*What you need to do:*
Write out the stretch of data from the line containing "Switch to the Templates" through the line containing "click(x=137, y=15)", reproducing each line verbatim and including both end lines.
* begin Supplied material *
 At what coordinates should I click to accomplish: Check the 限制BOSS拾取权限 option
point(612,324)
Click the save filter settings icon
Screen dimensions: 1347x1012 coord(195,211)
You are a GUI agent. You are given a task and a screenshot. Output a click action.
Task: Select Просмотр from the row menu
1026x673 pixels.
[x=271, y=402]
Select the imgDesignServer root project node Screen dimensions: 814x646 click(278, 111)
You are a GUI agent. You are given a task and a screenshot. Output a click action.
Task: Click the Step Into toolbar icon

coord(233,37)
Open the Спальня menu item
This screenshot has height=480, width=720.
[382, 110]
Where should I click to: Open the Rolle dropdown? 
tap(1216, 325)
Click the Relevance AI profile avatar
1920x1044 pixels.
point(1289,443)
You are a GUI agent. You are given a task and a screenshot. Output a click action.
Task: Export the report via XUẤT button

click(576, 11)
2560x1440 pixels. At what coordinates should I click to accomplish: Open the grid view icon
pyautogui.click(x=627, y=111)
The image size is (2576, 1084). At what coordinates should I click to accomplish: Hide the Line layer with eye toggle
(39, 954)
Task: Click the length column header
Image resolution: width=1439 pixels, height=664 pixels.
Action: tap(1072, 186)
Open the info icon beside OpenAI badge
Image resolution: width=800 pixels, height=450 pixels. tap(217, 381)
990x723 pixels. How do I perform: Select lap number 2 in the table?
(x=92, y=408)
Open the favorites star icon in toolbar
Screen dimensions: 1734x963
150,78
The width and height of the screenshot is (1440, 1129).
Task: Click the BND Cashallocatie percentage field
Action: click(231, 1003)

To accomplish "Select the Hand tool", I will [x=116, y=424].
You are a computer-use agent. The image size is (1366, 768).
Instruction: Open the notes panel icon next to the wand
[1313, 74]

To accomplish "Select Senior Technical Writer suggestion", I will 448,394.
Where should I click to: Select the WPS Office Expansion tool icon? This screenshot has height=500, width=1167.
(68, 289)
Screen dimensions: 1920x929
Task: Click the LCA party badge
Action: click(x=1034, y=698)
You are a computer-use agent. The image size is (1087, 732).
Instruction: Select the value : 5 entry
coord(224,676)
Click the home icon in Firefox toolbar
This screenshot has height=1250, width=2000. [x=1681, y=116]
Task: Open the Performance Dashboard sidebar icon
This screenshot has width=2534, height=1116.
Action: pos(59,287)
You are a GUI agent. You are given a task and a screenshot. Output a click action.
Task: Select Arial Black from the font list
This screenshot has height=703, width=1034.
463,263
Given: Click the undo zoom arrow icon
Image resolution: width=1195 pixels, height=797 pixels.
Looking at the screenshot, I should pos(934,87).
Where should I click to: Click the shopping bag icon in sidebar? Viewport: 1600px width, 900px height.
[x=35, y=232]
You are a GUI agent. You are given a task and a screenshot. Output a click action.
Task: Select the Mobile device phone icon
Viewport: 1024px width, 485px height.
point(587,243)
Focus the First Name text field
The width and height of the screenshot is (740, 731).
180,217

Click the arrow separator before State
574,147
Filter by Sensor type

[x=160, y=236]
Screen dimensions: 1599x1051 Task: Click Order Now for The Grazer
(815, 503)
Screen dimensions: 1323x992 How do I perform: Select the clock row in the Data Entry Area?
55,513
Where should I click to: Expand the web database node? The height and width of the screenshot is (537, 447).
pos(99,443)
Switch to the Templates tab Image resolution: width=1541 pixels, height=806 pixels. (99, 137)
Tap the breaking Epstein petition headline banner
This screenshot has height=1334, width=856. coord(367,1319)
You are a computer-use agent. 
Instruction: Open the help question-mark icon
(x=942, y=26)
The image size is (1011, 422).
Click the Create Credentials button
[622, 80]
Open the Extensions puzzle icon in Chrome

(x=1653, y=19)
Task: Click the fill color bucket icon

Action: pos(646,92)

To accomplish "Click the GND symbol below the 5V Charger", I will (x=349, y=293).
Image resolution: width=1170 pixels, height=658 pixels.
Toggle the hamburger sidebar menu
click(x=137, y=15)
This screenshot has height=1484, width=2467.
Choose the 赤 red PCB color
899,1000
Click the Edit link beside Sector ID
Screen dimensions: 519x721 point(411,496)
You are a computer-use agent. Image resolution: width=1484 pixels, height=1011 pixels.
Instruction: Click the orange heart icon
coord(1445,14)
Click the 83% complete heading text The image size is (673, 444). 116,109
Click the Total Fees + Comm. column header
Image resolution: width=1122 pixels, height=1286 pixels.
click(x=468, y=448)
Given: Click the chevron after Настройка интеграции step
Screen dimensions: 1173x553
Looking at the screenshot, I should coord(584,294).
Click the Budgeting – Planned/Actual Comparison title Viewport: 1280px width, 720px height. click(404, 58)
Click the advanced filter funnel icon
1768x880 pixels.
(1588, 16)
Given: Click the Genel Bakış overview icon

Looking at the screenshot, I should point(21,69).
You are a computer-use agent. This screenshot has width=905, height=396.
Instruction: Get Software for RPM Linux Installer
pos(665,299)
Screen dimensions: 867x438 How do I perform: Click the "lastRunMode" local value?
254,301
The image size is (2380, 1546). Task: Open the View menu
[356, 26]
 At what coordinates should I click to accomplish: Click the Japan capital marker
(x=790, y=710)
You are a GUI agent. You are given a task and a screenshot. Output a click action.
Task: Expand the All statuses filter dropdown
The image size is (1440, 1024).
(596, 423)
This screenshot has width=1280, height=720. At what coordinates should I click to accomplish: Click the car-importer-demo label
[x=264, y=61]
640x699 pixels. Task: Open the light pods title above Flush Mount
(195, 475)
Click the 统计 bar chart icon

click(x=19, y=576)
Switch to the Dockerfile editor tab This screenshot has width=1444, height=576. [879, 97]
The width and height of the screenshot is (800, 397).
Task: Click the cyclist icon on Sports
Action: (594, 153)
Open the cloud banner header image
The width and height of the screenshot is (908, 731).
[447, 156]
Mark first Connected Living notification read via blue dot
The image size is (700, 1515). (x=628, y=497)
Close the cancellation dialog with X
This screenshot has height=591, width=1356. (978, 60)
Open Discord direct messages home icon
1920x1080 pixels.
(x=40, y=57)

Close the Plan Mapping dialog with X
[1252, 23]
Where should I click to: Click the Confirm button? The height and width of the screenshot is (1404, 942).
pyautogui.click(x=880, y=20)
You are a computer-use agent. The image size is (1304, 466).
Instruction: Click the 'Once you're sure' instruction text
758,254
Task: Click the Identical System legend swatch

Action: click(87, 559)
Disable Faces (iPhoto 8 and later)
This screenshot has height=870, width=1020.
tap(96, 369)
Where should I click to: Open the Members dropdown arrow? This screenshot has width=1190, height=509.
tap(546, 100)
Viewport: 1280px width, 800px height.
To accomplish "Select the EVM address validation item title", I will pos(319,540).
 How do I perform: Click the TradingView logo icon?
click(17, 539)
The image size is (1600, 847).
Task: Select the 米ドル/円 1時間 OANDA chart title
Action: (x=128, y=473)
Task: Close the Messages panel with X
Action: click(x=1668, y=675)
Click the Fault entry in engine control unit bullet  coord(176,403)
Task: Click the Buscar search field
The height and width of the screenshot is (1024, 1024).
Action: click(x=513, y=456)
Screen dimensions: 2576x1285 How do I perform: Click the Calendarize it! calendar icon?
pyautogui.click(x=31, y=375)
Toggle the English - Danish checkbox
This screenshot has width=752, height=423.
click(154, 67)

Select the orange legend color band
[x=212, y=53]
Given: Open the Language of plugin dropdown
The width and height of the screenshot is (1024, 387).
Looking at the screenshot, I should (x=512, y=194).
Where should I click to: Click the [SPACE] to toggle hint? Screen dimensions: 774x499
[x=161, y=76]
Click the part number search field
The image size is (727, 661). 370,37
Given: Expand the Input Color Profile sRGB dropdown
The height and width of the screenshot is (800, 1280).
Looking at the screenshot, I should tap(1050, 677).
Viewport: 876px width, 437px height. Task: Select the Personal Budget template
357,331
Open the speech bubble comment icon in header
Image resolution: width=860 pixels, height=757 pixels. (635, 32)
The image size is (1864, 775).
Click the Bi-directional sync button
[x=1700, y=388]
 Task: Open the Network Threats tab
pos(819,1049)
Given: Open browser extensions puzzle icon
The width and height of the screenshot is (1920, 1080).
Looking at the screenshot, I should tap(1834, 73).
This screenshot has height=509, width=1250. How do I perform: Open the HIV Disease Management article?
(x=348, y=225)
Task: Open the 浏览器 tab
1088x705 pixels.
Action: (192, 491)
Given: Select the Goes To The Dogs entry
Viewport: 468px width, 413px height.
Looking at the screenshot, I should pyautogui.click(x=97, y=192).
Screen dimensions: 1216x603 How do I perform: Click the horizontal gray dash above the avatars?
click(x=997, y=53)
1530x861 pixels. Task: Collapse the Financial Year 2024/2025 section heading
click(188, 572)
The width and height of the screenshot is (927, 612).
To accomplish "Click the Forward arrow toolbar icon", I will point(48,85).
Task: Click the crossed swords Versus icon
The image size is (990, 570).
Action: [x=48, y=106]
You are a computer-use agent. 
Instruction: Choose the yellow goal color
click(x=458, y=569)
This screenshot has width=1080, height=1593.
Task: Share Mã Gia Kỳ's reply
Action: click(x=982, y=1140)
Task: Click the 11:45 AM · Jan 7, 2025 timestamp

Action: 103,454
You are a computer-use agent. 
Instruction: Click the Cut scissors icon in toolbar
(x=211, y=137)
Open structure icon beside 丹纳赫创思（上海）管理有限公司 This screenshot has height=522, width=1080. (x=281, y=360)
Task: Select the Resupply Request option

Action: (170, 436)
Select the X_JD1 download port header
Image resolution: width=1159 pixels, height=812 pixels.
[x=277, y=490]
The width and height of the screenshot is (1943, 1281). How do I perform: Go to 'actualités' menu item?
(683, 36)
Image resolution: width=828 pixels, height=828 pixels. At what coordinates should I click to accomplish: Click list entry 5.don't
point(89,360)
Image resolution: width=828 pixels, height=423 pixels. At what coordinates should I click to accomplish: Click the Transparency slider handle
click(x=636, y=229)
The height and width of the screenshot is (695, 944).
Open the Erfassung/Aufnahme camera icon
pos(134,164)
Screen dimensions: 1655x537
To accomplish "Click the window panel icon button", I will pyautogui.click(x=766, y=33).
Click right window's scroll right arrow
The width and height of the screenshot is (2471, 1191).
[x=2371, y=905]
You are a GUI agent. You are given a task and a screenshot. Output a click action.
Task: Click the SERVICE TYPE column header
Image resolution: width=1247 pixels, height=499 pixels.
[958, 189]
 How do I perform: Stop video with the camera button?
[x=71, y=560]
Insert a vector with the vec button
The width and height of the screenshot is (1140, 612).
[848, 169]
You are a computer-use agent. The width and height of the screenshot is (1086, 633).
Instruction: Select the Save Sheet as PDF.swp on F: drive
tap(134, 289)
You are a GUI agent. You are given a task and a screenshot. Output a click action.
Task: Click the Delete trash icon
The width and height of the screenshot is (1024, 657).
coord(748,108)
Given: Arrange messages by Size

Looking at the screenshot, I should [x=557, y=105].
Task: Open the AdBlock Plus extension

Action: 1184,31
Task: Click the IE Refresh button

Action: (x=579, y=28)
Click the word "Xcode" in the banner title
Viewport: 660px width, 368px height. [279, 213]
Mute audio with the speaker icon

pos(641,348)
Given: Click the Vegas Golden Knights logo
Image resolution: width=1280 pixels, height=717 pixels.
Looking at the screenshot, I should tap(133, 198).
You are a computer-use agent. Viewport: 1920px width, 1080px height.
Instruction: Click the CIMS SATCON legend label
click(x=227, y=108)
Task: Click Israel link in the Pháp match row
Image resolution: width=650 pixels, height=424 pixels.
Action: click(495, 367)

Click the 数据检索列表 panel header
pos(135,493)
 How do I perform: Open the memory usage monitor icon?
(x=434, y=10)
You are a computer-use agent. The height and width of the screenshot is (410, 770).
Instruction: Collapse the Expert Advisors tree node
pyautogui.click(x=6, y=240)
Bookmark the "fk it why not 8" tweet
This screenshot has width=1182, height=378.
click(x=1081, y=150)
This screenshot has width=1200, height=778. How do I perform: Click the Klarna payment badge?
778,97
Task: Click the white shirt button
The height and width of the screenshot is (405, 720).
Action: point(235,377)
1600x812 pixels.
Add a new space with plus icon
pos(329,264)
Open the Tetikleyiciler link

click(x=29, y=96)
* end Supplied material *
*The output:*
Switch to the Templates tab Image resolution: width=1541 pixels, height=806 pixels. (99, 137)
Tap the breaking Epstein petition headline banner
This screenshot has height=1334, width=856. coord(367,1319)
You are a computer-use agent. 
Instruction: Open the help question-mark icon
(x=942, y=26)
The image size is (1011, 422).
Click the Create Credentials button
[622, 80]
Open the Extensions puzzle icon in Chrome

(x=1653, y=19)
Task: Click the fill color bucket icon

Action: pos(646,92)

To accomplish "Click the GND symbol below the 5V Charger", I will (x=349, y=293).
Image resolution: width=1170 pixels, height=658 pixels.
Toggle the hamburger sidebar menu
click(x=137, y=15)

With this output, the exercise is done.